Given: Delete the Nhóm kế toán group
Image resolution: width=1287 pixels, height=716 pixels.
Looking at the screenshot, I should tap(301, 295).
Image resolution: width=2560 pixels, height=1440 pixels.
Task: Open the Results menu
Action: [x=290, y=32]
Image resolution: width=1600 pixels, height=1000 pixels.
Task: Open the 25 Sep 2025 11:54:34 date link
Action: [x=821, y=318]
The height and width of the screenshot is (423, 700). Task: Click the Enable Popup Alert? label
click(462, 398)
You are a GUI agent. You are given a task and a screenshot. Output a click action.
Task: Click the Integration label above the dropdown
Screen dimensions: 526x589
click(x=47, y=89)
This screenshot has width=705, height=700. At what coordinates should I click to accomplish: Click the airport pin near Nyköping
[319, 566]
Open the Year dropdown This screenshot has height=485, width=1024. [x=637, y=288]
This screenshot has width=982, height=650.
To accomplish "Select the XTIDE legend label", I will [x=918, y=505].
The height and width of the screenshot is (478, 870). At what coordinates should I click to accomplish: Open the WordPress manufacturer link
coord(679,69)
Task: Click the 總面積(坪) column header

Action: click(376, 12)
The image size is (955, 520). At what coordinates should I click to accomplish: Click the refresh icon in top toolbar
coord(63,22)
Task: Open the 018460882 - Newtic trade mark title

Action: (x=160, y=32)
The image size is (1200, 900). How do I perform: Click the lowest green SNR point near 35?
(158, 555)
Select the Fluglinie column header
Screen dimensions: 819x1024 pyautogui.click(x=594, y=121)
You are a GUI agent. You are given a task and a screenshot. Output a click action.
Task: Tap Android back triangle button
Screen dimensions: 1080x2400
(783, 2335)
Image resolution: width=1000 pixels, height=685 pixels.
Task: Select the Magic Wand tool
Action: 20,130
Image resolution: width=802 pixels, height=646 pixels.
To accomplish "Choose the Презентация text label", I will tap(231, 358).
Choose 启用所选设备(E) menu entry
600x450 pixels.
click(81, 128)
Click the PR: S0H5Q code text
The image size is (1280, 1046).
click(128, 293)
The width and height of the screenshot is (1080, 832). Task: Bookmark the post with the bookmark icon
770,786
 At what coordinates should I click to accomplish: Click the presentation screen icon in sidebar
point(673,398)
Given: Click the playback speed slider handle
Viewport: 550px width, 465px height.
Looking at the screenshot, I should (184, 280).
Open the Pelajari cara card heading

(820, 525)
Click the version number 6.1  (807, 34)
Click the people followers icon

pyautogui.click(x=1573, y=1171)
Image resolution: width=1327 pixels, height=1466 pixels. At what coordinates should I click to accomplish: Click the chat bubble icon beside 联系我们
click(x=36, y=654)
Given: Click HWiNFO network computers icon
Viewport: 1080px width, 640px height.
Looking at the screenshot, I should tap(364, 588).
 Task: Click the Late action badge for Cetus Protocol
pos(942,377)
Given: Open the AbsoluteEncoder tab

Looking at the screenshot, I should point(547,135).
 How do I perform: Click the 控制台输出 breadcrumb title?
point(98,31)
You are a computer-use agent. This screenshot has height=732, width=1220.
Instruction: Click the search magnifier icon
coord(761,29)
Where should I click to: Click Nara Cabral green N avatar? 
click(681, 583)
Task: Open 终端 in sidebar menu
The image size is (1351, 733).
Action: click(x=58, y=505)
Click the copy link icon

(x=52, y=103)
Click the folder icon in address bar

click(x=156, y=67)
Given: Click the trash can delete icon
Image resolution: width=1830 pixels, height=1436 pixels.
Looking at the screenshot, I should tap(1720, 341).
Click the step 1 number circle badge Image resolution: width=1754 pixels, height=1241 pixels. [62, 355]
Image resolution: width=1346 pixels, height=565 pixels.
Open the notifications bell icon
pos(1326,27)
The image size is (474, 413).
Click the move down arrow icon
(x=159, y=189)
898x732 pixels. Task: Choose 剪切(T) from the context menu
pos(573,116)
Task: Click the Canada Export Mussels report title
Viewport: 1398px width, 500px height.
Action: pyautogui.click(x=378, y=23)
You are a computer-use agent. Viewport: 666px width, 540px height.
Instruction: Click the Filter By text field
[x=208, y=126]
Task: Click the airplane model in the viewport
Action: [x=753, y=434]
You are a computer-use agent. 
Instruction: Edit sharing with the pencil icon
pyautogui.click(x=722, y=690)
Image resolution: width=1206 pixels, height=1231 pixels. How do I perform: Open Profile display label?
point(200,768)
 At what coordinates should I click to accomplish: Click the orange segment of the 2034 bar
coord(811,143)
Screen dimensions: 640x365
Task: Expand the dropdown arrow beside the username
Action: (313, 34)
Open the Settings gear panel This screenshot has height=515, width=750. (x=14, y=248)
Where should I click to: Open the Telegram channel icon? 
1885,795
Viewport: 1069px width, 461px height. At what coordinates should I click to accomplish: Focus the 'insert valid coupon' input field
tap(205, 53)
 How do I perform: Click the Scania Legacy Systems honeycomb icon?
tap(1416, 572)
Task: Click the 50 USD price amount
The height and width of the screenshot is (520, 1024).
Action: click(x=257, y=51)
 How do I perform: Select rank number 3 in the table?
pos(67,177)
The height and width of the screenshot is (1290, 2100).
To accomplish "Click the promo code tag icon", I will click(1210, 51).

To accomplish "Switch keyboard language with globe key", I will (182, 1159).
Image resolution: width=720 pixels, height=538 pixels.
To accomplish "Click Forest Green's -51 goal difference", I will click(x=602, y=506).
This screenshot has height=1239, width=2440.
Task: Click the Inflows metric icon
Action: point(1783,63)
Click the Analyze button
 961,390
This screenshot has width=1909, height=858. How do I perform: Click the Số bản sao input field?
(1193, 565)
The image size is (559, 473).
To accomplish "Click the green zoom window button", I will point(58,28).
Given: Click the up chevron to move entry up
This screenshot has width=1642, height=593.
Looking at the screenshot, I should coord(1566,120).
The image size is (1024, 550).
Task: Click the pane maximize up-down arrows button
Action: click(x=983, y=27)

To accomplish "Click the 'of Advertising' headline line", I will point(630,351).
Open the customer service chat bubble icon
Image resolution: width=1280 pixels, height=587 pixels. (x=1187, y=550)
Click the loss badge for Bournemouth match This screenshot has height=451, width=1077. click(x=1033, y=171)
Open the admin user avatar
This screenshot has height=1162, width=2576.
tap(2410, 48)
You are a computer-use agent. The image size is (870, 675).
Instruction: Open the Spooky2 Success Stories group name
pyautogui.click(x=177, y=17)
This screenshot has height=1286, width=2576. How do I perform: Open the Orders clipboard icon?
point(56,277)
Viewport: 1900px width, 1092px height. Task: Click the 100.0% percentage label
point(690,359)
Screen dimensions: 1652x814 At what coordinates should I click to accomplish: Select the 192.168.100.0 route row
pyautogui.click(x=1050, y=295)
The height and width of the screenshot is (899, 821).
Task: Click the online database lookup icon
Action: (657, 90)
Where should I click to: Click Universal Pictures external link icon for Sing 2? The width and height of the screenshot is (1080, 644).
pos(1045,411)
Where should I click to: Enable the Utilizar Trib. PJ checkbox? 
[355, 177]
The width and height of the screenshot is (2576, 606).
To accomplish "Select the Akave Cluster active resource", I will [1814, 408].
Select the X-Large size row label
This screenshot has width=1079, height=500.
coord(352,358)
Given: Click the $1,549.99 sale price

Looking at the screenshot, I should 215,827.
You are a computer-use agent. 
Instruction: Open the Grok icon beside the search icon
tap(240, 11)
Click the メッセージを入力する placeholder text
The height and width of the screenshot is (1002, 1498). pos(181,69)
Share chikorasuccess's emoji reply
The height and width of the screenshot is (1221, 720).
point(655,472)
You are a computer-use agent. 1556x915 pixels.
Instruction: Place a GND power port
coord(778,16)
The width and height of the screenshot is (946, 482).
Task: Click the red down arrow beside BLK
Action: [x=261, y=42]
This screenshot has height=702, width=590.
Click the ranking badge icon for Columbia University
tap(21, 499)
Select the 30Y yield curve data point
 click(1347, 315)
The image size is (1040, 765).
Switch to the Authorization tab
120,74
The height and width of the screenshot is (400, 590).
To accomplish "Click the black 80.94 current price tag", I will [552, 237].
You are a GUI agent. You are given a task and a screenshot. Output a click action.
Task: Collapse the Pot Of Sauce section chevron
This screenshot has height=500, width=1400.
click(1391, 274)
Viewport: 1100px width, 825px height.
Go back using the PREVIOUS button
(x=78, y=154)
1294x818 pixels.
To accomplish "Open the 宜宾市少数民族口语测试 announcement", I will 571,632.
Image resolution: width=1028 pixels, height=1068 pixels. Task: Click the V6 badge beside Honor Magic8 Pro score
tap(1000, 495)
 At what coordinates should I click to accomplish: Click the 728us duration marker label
------------------------------------------------------------------------
Problem
Whenever a line of the data holds the string "chevron", pick that line out.

Answer to this problem
Given: Click the up chevron to move entry up
Task: Collapse the Pot Of Sauce section chevron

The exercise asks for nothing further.